## Start Quoted text

3.4. pci.downloaders package¶
This module contains tools for querying and downloading data from various sensor REST APIs.
This module contains tools and utilities to query and download data from various sensor APIs using one simple, common interface.
New in version 2019.
3.4.1. Using pci.downloaders to download data¶
3.4.1.1. Simple Usage¶
A simple workflow to download scenes can be described as follows.
To perform a query, instantiate a SensorAPI
object, using one of
the sensor implementations with the appropriate authentication (or using
the AggregateSensorAPI
to query multiple APIs at once).
This SensorAPI
object can be used to get an iterator over scenes
that match the query.
The download_all()
can then be used to download these scenes.
The following example will use the Copernicus API to download Sentinel-2
scenes, using a Copernicus
object, from May 11-21 2019 from a region
in Markham, Ontario, Canada.
1from datetime import datetime
2import time
3from pci import nspio
4from pci.downloaders import Copernicus
5
6# create the object for querying the Copernicus API by
7# supplying your username and password
8api = Copernicus('your_username', 'your_password')
9
10
11# query for Sentinel-2 scenes from May 11-21 2019
12# using the bounding box specified by aoi
13platform_names = ['Sentinel-2']
14start = datetime(2019, 5, 11)
15end = datetime(2019, 5, 21)
16aoi = '''{"type": "Polygon", "coordinates":
17 [[[-79.4, 43.8], [-79.3, 43.8],
18 [-79.3, 43.9], [-79.4, 43.9],
19 [-79.4, 43.8]]]}'''
20
21scenes = api.scenes(platformname=platform_names,
22 aoi=aoi,
23 start_date=start,
24 end_date=end)
25
26# enable the default counter so that download progress is displayed
27nspio.enableDefaultCounter()
28
29# download all of the scenes to C:\data\download using a single thread
30download_all(scenes, outdir=r'C:\data\download', use_threads=False)
3.4.1.2. Advanced Usage¶
The previous example shows a simple case where all files are simply downloaded at once without giving the user fine grained control of how and when the files are downloaded. This package also has functionality to give users fine-grained control over how and when files are downloaded.
Continuing from the previous example, using the scenes object, of type
SearchIterator
, obtained from the api.scenes
function call on lines 20-23.

## End Quoted text
## Start Record list

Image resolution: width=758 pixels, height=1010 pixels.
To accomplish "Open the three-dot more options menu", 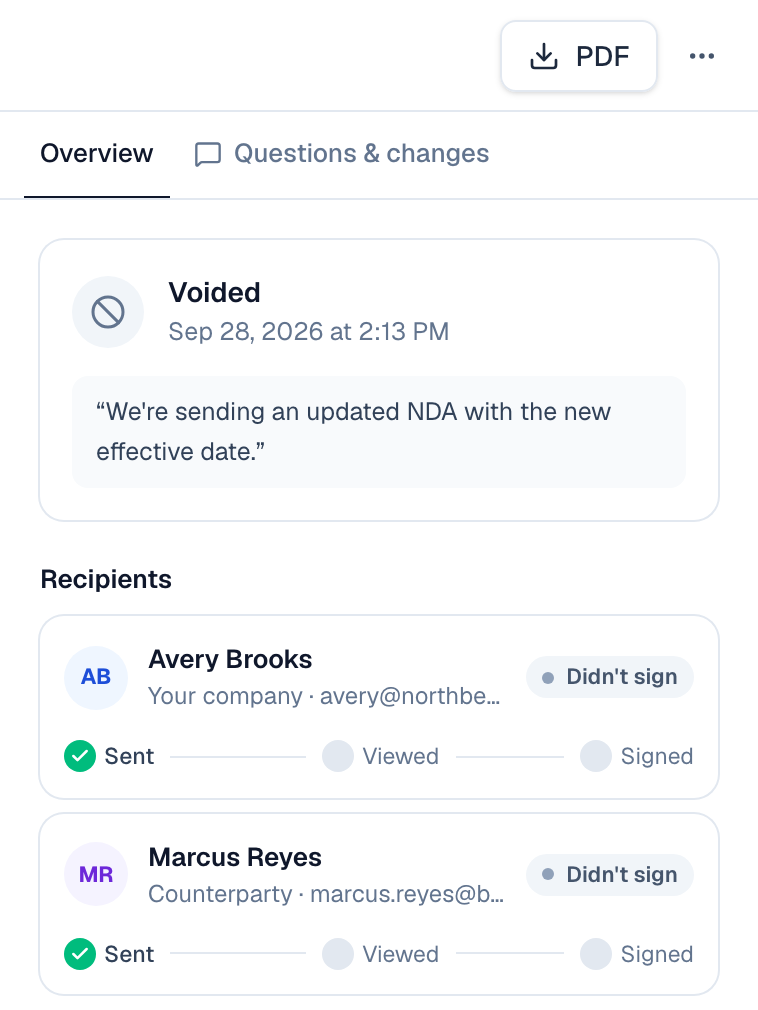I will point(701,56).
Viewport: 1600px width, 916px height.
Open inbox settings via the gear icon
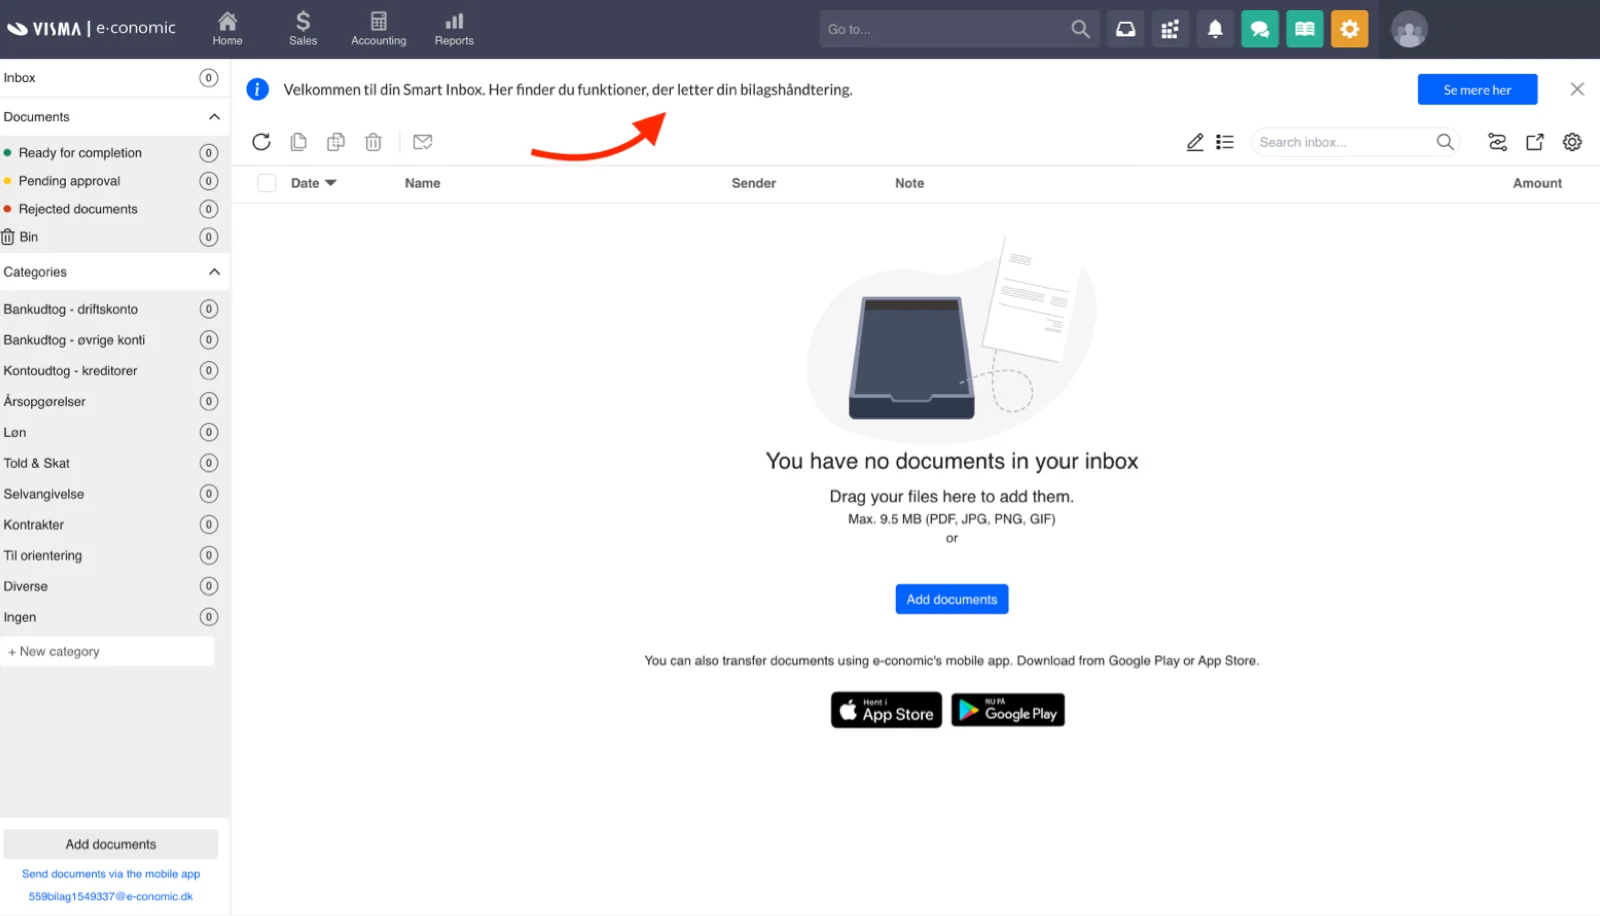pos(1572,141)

## End Record list
## Start Record list

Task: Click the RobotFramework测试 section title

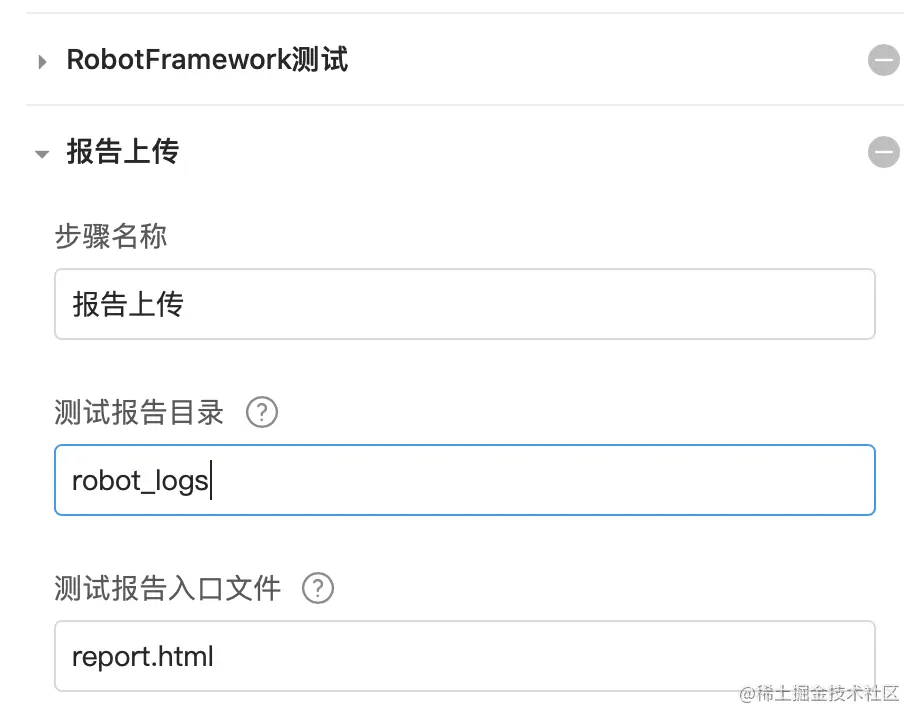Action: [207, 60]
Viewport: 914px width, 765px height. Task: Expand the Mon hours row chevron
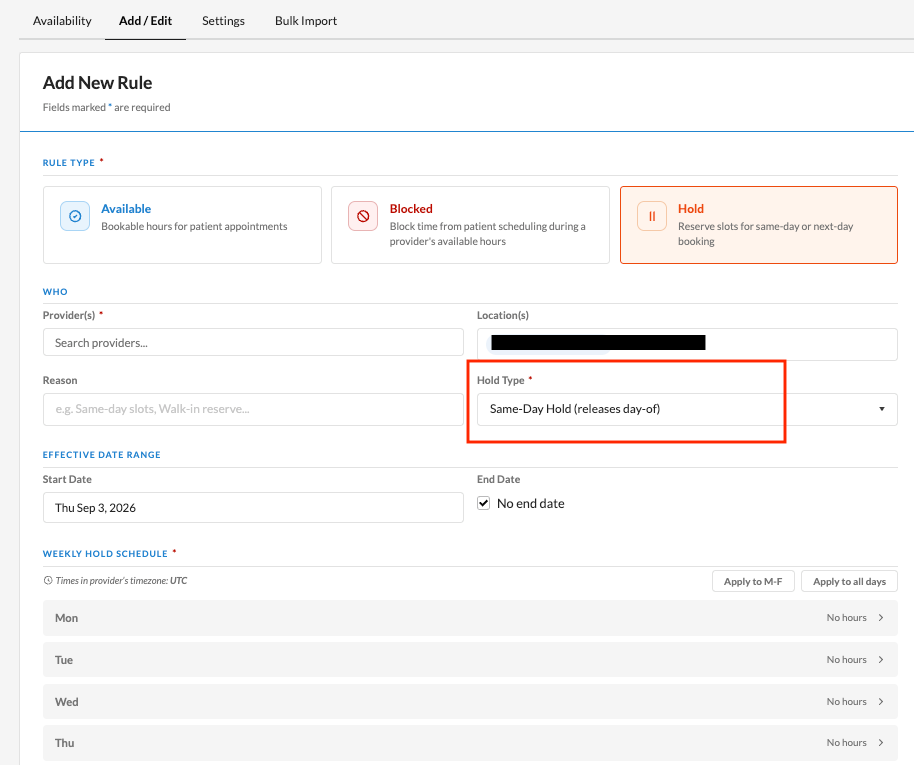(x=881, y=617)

## End Record list
## Start Record list

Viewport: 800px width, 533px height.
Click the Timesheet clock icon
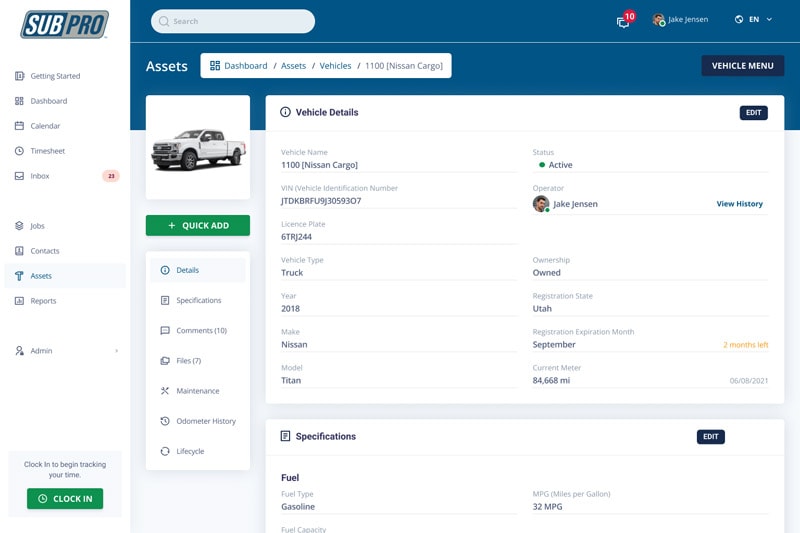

## End Record list

__Challenge__
Please decide whether each statement below agrees with the pci.downloaders documentation above, answering yes or no and quoting the deciding words from it. 1. The example downloads Sentinel-2 scenes from May 11-21 2019. 2. The example downloads the scenes using multiple threads. 3. The AggregateSensorAPI can query several APIs in one go.

__Written reply__
1. Yes: "download Sentinel-2 scenes, using a Copernicus object, from May 11-21 2019"
2. No: "download all of the scenes to C:\data\download using a single thread"
3. Yes: "to query multiple APIs at once"